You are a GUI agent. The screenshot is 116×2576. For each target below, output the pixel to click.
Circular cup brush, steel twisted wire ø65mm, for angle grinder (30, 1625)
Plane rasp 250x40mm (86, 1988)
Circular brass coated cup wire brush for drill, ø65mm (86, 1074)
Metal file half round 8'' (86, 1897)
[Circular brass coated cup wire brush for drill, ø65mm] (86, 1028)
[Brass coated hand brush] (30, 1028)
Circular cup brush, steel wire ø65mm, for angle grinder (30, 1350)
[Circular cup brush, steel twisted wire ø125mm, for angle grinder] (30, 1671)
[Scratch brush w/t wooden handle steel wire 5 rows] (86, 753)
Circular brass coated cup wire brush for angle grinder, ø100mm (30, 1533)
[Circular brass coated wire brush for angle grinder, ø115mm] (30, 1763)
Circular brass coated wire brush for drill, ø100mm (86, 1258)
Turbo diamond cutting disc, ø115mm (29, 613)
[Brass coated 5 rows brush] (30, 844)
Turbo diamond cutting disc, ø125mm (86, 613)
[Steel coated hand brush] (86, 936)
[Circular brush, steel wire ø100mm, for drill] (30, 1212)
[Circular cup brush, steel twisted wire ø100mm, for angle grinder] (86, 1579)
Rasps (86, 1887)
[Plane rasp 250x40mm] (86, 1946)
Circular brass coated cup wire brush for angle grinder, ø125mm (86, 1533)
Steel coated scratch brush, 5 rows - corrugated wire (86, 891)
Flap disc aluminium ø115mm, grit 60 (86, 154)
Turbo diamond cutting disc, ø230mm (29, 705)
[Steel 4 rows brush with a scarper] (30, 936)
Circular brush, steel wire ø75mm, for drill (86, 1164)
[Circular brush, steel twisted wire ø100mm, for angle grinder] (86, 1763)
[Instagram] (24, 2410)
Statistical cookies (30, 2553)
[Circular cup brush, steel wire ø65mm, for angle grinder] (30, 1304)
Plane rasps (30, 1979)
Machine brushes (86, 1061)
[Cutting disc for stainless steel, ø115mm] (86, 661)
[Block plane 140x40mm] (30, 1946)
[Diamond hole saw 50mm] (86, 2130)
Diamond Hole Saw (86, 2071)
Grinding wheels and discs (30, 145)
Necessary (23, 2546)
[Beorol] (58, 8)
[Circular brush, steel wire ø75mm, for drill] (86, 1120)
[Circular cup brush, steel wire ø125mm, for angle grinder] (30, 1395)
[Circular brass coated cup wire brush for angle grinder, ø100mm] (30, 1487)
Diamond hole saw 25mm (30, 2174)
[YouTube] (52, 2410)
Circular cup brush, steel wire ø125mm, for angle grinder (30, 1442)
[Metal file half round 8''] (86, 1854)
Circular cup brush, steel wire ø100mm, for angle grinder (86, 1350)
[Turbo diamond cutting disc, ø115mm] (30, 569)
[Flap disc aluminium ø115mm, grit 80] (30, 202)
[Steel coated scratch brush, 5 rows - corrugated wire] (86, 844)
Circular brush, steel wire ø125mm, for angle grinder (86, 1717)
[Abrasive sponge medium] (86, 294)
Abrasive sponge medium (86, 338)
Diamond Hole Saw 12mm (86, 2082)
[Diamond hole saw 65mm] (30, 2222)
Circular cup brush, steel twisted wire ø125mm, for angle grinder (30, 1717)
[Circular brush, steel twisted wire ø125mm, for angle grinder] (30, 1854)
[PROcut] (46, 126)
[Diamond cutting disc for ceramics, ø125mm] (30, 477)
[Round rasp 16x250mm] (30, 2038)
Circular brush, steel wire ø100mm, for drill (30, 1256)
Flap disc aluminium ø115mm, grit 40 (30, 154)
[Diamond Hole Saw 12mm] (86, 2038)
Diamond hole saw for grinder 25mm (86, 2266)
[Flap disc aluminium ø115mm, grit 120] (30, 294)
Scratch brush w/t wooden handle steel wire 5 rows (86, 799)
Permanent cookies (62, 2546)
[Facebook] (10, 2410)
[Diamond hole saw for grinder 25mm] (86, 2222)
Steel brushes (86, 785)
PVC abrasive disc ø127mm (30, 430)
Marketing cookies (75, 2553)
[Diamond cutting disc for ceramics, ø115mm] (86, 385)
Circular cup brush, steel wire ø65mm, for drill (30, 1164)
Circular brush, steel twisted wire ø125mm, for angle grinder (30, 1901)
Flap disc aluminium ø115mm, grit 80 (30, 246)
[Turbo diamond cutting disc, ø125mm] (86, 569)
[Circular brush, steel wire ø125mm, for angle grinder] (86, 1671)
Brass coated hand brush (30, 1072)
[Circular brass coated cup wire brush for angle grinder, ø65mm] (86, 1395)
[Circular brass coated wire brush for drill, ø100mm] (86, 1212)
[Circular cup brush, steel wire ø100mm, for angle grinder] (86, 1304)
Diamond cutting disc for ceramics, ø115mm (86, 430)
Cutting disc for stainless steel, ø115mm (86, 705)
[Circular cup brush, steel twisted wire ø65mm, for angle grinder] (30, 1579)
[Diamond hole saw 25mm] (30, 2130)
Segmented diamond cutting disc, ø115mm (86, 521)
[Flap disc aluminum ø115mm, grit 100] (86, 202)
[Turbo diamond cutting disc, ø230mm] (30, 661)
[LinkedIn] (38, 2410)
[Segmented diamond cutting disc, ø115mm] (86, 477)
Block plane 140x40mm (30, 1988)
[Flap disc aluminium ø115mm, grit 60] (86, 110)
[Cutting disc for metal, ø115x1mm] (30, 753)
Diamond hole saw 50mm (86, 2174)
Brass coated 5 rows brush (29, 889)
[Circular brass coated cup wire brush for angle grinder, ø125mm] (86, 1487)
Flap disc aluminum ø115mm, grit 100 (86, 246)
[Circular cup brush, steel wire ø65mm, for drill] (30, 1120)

= = =

#### What you have to do
The full listing above should be repeated without omission.

#### Response
You are a GUI agent. The screenshot is 116×2576. For each target below, output the pixel to click.
Circular cup brush, steel twisted wire ø65mm, for angle grinder (30, 1625)
Plane rasp 250x40mm (86, 1988)
Circular brass coated cup wire brush for drill, ø65mm (86, 1074)
Metal file half round 8'' (86, 1897)
[Circular brass coated cup wire brush for drill, ø65mm] (86, 1028)
[Brass coated hand brush] (30, 1028)
Circular cup brush, steel wire ø65mm, for angle grinder (30, 1350)
[Circular cup brush, steel twisted wire ø125mm, for angle grinder] (30, 1671)
[Scratch brush w/t wooden handle steel wire 5 rows] (86, 753)
Circular brass coated cup wire brush for angle grinder, ø100mm (30, 1533)
[Circular brass coated wire brush for angle grinder, ø115mm] (30, 1763)
Circular brass coated wire brush for drill, ø100mm (86, 1258)
Turbo diamond cutting disc, ø115mm (29, 613)
[Brass coated 5 rows brush] (30, 844)
Turbo diamond cutting disc, ø125mm (86, 613)
[Steel coated hand brush] (86, 936)
[Circular brush, steel wire ø100mm, for drill] (30, 1212)
[Circular cup brush, steel twisted wire ø100mm, for angle grinder] (86, 1579)
Rasps (86, 1887)
[Plane rasp 250x40mm] (86, 1946)
Circular brass coated cup wire brush for angle grinder, ø125mm (86, 1533)
Steel coated scratch brush, 5 rows - corrugated wire (86, 891)
Flap disc aluminium ø115mm, grit 60 (86, 154)
Turbo diamond cutting disc, ø230mm (29, 705)
[Steel 4 rows brush with a scarper] (30, 936)
Circular brush, steel wire ø75mm, for drill (86, 1164)
[Circular brush, steel twisted wire ø100mm, for angle grinder] (86, 1763)
[Instagram] (24, 2410)
Statistical cookies (30, 2553)
[Circular cup brush, steel wire ø65mm, for angle grinder] (30, 1304)
Plane rasps (30, 1979)
Machine brushes (86, 1061)
[Cutting disc for stainless steel, ø115mm] (86, 661)
[Block plane 140x40mm] (30, 1946)
[Diamond hole saw 50mm] (86, 2130)
Diamond Hole Saw (86, 2071)
Grinding wheels and discs (30, 145)
Necessary (23, 2546)
[Beorol] (58, 8)
[Circular brush, steel wire ø75mm, for drill] (86, 1120)
[Circular cup brush, steel wire ø125mm, for angle grinder] (30, 1395)
[Circular brass coated cup wire brush for angle grinder, ø100mm] (30, 1487)
Diamond hole saw 25mm (30, 2174)
[YouTube] (52, 2410)
Circular cup brush, steel wire ø125mm, for angle grinder (30, 1442)
[Metal file half round 8''] (86, 1854)
Circular cup brush, steel wire ø100mm, for angle grinder (86, 1350)
[Turbo diamond cutting disc, ø115mm] (30, 569)
[Flap disc aluminium ø115mm, grit 80] (30, 202)
[Steel coated scratch brush, 5 rows - corrugated wire] (86, 844)
Circular brush, steel wire ø125mm, for angle grinder (86, 1717)
[Abrasive sponge medium] (86, 294)
Abrasive sponge medium (86, 338)
Diamond Hole Saw 12mm (86, 2082)
[Diamond hole saw 65mm] (30, 2222)
Circular cup brush, steel twisted wire ø125mm, for angle grinder (30, 1717)
[Circular brush, steel twisted wire ø125mm, for angle grinder] (30, 1854)
[PROcut] (46, 126)
[Diamond cutting disc for ceramics, ø125mm] (30, 477)
[Round rasp 16x250mm] (30, 2038)
Circular brush, steel wire ø100mm, for drill (30, 1256)
Flap disc aluminium ø115mm, grit 40 (30, 154)
[Diamond Hole Saw 12mm] (86, 2038)
Diamond hole saw for grinder 25mm (86, 2266)
[Flap disc aluminium ø115mm, grit 120] (30, 294)
Scratch brush w/t wooden handle steel wire 5 rows (86, 799)
Permanent cookies (62, 2546)
[Facebook] (10, 2410)
[Diamond hole saw for grinder 25mm] (86, 2222)
Steel brushes (86, 785)
PVC abrasive disc ø127mm (30, 430)
Marketing cookies (75, 2553)
[Diamond cutting disc for ceramics, ø115mm] (86, 385)
Circular cup brush, steel wire ø65mm, for drill (30, 1164)
Circular brush, steel twisted wire ø125mm, for angle grinder (30, 1901)
Flap disc aluminium ø115mm, grit 80 (30, 246)
[Turbo diamond cutting disc, ø125mm] (86, 569)
[Circular brush, steel wire ø125mm, for angle grinder] (86, 1671)
Brass coated hand brush (30, 1072)
[Circular brass coated cup wire brush for angle grinder, ø65mm] (86, 1395)
[Circular brass coated wire brush for drill, ø100mm] (86, 1212)
[Circular cup brush, steel wire ø100mm, for angle grinder] (86, 1304)
Diamond cutting disc for ceramics, ø115mm (86, 430)
Cutting disc for stainless steel, ø115mm (86, 705)
[Circular cup brush, steel twisted wire ø65mm, for angle grinder] (30, 1579)
[Diamond hole saw 25mm] (30, 2130)
Segmented diamond cutting disc, ø115mm (86, 521)
[Flap disc aluminum ø115mm, grit 100] (86, 202)
[Turbo diamond cutting disc, ø230mm] (30, 661)
[LinkedIn] (38, 2410)
[Segmented diamond cutting disc, ø115mm] (86, 477)
Block plane 140x40mm (30, 1988)
[Flap disc aluminium ø115mm, grit 60] (86, 110)
[Cutting disc for metal, ø115x1mm] (30, 753)
Diamond hole saw 50mm (86, 2174)
Brass coated 5 rows brush (29, 889)
[Circular brass coated cup wire brush for angle grinder, ø125mm] (86, 1487)
Flap disc aluminum ø115mm, grit 100 (86, 246)
[Circular cup brush, steel wire ø65mm, for drill] (30, 1120)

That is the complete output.